Listed records
** start **

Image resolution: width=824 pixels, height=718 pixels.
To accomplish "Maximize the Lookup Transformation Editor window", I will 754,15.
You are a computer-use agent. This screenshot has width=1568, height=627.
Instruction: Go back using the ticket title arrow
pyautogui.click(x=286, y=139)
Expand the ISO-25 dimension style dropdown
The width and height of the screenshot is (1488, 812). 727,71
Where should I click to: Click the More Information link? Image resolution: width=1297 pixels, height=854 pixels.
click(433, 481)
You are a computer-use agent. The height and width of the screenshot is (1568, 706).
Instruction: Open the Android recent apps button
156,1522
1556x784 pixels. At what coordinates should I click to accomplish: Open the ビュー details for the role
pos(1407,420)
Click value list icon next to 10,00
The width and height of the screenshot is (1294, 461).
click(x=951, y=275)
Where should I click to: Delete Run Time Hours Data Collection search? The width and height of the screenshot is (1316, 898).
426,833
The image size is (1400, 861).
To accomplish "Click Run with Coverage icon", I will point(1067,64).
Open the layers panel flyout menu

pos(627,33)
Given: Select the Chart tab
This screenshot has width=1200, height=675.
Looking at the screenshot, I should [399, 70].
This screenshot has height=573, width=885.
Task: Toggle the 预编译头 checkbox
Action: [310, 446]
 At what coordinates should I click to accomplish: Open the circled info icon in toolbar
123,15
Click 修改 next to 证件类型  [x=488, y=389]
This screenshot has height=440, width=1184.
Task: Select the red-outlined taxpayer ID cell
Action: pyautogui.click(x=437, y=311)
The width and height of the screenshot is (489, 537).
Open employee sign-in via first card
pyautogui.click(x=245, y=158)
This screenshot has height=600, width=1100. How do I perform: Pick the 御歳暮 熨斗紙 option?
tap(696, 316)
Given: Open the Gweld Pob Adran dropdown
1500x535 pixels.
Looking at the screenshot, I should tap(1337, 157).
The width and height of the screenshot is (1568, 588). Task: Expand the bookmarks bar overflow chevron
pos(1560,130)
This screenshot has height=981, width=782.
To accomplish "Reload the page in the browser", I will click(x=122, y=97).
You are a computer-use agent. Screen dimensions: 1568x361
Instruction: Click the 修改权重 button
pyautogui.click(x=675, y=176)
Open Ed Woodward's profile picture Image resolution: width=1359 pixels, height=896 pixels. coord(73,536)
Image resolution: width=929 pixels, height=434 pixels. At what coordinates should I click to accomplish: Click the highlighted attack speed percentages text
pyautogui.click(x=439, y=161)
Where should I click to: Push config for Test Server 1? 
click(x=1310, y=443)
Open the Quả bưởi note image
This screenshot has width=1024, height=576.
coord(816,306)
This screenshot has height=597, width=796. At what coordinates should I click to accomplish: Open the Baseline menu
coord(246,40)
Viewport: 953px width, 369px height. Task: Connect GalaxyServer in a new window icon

** end **

Problem to work on
Can you copy all of the material above verbatim, line by line, without changing anything?

Written answer
Image resolution: width=824 pixels, height=718 pixels.
To accomplish "Maximize the Lookup Transformation Editor window", I will 754,15.
You are a computer-use agent. This screenshot has width=1568, height=627.
Instruction: Go back using the ticket title arrow
pyautogui.click(x=286, y=139)
Expand the ISO-25 dimension style dropdown
The width and height of the screenshot is (1488, 812). 727,71
Where should I click to: Click the More Information link? Image resolution: width=1297 pixels, height=854 pixels.
click(433, 481)
You are a computer-use agent. The height and width of the screenshot is (1568, 706).
Instruction: Open the Android recent apps button
156,1522
1556x784 pixels. At what coordinates should I click to accomplish: Open the ビュー details for the role
pos(1407,420)
Click value list icon next to 10,00
The width and height of the screenshot is (1294, 461).
click(x=951, y=275)
Where should I click to: Delete Run Time Hours Data Collection search? The width and height of the screenshot is (1316, 898).
426,833
The image size is (1400, 861).
To accomplish "Click Run with Coverage icon", I will point(1067,64).
Open the layers panel flyout menu

pos(627,33)
Given: Select the Chart tab
This screenshot has width=1200, height=675.
Looking at the screenshot, I should [399, 70].
This screenshot has height=573, width=885.
Task: Toggle the 预编译头 checkbox
Action: [310, 446]
 At what coordinates should I click to accomplish: Open the circled info icon in toolbar
123,15
Click 修改 next to 证件类型  [x=488, y=389]
This screenshot has height=440, width=1184.
Task: Select the red-outlined taxpayer ID cell
Action: pyautogui.click(x=437, y=311)
The width and height of the screenshot is (489, 537).
Open employee sign-in via first card
pyautogui.click(x=245, y=158)
This screenshot has height=600, width=1100. How do I perform: Pick the 御歳暮 熨斗紙 option?
tap(696, 316)
Given: Open the Gweld Pob Adran dropdown
1500x535 pixels.
Looking at the screenshot, I should tap(1337, 157).
The width and height of the screenshot is (1568, 588). Task: Expand the bookmarks bar overflow chevron
pos(1560,130)
This screenshot has height=981, width=782.
To accomplish "Reload the page in the browser", I will click(x=122, y=97).
You are a computer-use agent. Screen dimensions: 1568x361
Instruction: Click the 修改权重 button
pyautogui.click(x=675, y=176)
Open Ed Woodward's profile picture Image resolution: width=1359 pixels, height=896 pixels. coord(73,536)
Image resolution: width=929 pixels, height=434 pixels. At what coordinates should I click to accomplish: Click the highlighted attack speed percentages text
pyautogui.click(x=439, y=161)
Where should I click to: Push config for Test Server 1? 
click(x=1310, y=443)
Open the Quả bưởi note image
This screenshot has width=1024, height=576.
coord(816,306)
This screenshot has height=597, width=796. At what coordinates should I click to accomplish: Open the Baseline menu
coord(246,40)
Viewport: 953px width, 369px height. Task: Connect GalaxyServer in a new window icon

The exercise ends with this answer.